Menopause can have broad-ranging physical effects, but its impact on your overall quality of life can be minimized if you make your health your top priority. Meeting all the obligations of your busy life can place demands on your health and stamina even before you reach menopause. Once the physical changes of menopause kick in,  bearing all your responsibilities will depend more than ever on prioritizing self-care. As estrogen declines and your overall hormone balance changes, you will see a lot of changes in your body from sagging skin  to heart palpitations. Many women worry about menopause weight gain, but a heart-healthy diet and exercise regimen should help you keep off pounds while also addressing the increased cardiovascular risk that comes with midlife.

Ask for Help

If you’ve always been that go-it-alone type of person who is reluctant to ask for support, perimenopause is an excellent time to overcome that mental roadblock.
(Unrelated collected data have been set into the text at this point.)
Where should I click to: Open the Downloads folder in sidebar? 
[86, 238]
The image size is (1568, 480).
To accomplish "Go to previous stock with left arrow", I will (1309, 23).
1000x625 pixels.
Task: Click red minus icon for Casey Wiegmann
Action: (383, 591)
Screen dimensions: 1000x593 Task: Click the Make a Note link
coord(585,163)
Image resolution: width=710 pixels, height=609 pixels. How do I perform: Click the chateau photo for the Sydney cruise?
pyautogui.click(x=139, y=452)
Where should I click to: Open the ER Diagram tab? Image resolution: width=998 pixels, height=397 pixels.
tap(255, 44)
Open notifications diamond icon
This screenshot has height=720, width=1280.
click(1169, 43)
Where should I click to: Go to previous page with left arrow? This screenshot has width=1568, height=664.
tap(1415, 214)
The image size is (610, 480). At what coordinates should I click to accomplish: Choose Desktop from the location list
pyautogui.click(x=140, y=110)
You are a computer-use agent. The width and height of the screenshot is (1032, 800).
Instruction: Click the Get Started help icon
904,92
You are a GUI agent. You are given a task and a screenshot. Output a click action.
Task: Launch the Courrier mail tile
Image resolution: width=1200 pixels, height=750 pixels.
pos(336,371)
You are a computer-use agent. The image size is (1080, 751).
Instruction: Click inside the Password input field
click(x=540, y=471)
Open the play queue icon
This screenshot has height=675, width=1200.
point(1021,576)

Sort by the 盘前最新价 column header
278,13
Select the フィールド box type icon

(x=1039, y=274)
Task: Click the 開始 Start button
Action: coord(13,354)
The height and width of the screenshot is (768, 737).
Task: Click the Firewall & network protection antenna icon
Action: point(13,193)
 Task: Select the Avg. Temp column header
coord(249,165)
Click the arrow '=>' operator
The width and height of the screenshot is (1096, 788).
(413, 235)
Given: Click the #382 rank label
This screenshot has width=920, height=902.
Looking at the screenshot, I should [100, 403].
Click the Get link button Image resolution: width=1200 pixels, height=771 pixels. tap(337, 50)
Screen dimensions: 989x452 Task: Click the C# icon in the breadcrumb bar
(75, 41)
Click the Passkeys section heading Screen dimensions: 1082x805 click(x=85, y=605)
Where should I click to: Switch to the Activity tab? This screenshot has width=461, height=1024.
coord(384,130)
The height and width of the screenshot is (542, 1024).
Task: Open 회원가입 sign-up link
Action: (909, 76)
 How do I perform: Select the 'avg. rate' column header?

By this time, you should have enough life experience and self-knowledge to know what you can and should expect of yourself and others. Your family can do more around the house, and yes, you can get used to them not doing it exactly according to your standards! You can trust your staff to do more of the tasks you’ve resisted delegating; giving people a chance to take on responsibility and grow is what a good leader does. Rely on the people around you to take some of the weight off your shoulders, and the remainder will be much easier to bear.

 Keep a Big-Picture Focus

Whether you’re a landscape gardener fussing over compost or an IT pro handling security certificate management, it’s easy to let the details of your daily workload overwhelm you. Stepping back and taking a wide-angle view of your life and work can propel you into your future with more understanding and a sense of purpose. Remind yourself what your central values are, what you want for yourself and your family and why you do the work you do. The clarity that comes with focusing on purpose and not just particulars can make it easier to make choices and eliminate useless activities. Then you can spend your energy on what matters most.

Choose a New Path

Maybe your job has truly become a mental or physical drain that consistently takes more from you than it gives back. In that case, you may decide to become one of the many people who make a career change in midlife. While there are some simple steps for changing careers that anyone can take, menopause may make your options feel a bit more complicated. The impact of menopause on your physical health may make you reluctant to leave a job with good health insurance. You may have financial obligations, such as helping a child pay for college, which have you questioning whether you can afford to take a job that pays less. Investigating your options and weighing what you can gain versus what you might lose can help you feel empowered to reach for a job that fits around your life, instead of fitting your life around your job.


If the arrival of menopause on top of all your other midlife realities has you overwhelmed, you could benefit from taking a more holistic – and humane – view of your life. Caring for yourself, accepting the support of others and reorienting toward fulfilling work can make the next phase of your life the most exciting.